Konstruksi legal korporasi memungkinkan korporasi tumbuh meraksasa dan memperluas operasinya melintasi batas-batas negara. Harapan korporasi dapat menjadi institusi yang mampu menjadi penyeimbang bagi keotoriteran lembaga negara kemudian justru menjelma menjadi kekhawatiran baru.
Demikian pernyataan Hendragunawan Sardjan Thayf, S.E., M.Si., M.Phil, dosen Jurusan Manajemen, Fakultas Ekonomika dan Bisnis Universitas Hasanuddin, saat melaksanakan ujian terbuka program doktor di Fakultas Filsafat UGM, Rabu (31/3).
“Kekhawatiran tersebut tersirat dalam pertanyaan institusi apa lagi yang mampu menjadi penyeimbang bagi dominasi kuasa korporasi ketika korporasi menjadi lebih besar dari negara-negara, padahal secara kodratnya korporasi juga tidak bersih dari tendensi otoritarianisme?,” katanya.
Mempertahankan disertasi berjudul Konsep dan Praksis Korporasi Dalam Tinjauan Mazhab Frankfurt, promovendus dalam ujiannya didampingi promotor Prof. Drs. Mukhtasar S., M.hum., Ph.D of Arts dan ko-promotor Dr. Supartiningsih. Ia menambahkan dalam terminologi Mazhab Franfurt, korporasi sebagai bentuk reifikasi relasi sosial manusia, dalam perkembangannya telah berbalik mendominasi manusia dan bahkan mendefinisikan manusia melalui produk-produk beserta iklan-iklannya.
Imperatif pertumbuhan modal, katanya, memengaruhi relasi korporasi dengan pihak-pihak lain seperti masyarakat, negara, karyawan dan lingkungan alam. Imperatif ini tentunya menimbulkan berbagai permasalahannya.
“Dalam perspektif Mazhab Frankfurt tema besar dari permasalahan-permasalahan itu adalah dominasi yang tersamarkan.

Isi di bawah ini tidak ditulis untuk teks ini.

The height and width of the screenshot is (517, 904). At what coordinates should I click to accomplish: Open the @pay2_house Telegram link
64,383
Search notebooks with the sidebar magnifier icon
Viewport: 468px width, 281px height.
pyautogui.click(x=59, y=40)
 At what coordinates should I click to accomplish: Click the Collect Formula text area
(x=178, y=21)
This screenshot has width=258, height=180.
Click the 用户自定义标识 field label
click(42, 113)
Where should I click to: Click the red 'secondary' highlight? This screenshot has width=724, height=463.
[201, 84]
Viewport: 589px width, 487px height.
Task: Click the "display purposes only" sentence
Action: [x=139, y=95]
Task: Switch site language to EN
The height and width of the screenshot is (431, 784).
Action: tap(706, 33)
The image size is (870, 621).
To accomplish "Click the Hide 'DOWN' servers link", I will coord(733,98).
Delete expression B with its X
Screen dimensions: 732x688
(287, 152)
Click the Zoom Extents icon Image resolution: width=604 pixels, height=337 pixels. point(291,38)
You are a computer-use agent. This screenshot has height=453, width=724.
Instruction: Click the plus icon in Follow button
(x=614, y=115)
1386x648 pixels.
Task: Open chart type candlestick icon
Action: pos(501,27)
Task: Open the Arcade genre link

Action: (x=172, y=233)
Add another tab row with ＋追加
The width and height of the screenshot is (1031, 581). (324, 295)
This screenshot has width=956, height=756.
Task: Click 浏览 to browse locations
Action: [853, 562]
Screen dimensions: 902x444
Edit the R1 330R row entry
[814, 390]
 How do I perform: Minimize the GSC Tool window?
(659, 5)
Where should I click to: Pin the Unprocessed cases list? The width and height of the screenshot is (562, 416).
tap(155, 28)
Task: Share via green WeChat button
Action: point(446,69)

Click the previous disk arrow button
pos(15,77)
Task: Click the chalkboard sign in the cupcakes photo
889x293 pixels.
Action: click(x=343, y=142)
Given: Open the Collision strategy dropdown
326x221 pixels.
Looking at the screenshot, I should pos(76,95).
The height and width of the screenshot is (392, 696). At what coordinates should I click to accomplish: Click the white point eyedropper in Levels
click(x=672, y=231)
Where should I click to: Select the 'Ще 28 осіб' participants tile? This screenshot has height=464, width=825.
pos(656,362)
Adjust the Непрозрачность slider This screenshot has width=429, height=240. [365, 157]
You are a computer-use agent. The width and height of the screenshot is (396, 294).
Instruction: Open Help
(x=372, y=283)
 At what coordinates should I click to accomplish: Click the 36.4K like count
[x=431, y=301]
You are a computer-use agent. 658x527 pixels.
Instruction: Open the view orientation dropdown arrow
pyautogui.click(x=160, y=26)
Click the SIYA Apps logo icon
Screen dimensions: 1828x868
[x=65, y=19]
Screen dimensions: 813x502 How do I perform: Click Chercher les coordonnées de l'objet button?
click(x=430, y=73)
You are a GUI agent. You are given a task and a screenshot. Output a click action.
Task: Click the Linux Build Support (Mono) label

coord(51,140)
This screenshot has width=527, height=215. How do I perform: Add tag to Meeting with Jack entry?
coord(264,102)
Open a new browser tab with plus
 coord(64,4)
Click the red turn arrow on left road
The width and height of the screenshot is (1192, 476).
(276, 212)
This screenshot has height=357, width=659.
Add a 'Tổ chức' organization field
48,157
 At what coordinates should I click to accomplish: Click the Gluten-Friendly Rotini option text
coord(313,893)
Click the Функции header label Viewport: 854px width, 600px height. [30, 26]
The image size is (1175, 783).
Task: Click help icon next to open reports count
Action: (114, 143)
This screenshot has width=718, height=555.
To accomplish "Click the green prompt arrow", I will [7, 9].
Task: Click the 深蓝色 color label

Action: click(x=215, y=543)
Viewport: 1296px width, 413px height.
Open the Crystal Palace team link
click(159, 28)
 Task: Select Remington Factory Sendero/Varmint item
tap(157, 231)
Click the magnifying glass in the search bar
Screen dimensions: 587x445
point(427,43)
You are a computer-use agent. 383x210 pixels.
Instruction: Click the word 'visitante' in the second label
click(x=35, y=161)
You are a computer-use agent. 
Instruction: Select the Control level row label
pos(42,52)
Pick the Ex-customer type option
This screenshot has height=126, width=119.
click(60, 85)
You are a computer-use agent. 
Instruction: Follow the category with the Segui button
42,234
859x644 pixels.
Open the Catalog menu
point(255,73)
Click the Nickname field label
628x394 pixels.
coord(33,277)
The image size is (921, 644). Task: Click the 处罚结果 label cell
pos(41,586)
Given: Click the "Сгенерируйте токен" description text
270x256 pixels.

Kerangka kritik yang dikembangkan dari gagasan-gagasan terpisah para pemikir Mazhab Frankfurt dapat digunakan untuk mengungkap selubung dominasi itu,” jelasnya.
Permasalahan yang muncul dalam relasi korporasi adalah dengan masyarakat (ideologisasi), dengan negara (konvergensi), dengan karyawan (otoritarianisme yang mengabaikan rekognisi dan justifikasi), dan dengan lingkungan alam (eksploitasi), dan permasalahan bukan sekedar bersifat kasuistis saja. Bahwa sumber permasalah terdapat dalam struktur dan hakikat keberadaan korporasi itu sendiri.
Oleh karena itu, katanya, kontrol eksternal berupa peraturan pemerintah maupun kontrol internal berupa pengenalan program Etika Bisnis dan Tanggung Jawab Sosial Perusahaan lebih merupakan tali kekang yang sewaktu-waktu dapat putus atau terlepas dari tangan pengendali. Akan tetapi tanpa kontrol itu maka daya rusak korporasi akan mewujud sebagai bencana bagi kehidupan bersama umat manusia.
“Tetapi masa depan tanpa korporasi bukanlah suatu kemuskilan. Sebagai suatu lembaga, korporasi telah mencapai kematangan bentuknya sejak pertengahan abad ke-19. Artinya, dalam masa yang panjang dari sejarah perekonomian, manusia pernah hidup tanpa korporasi,” ucapnya.
Lebih lanjut, Hendragunawan mengatakan sekian lama manusia telah memberikan toleransi kepada praktik eksploitasi korporasi selama para pengelolanya membayar pajak, semisal pajak pertambangan atas tindakan merusaknya. Manusia juga menoleransi masalah-masalah sosial yang berdampak langsung atau tidak langsung dari kehadiran korporasi selama entitas ini menjalankan program CSR.
“Keserakahan para kapitalis ini pun masih dimaklumi selama mereka menebusnya dengan sikap filantropis atau kedermawanan. Hanya saja yang lebih masuk akal adalah bagaimana mencari solusi yang tuntas hingga ke akar permasalahan dan berlaku untuk selamanya,” tandas Hendragunawan.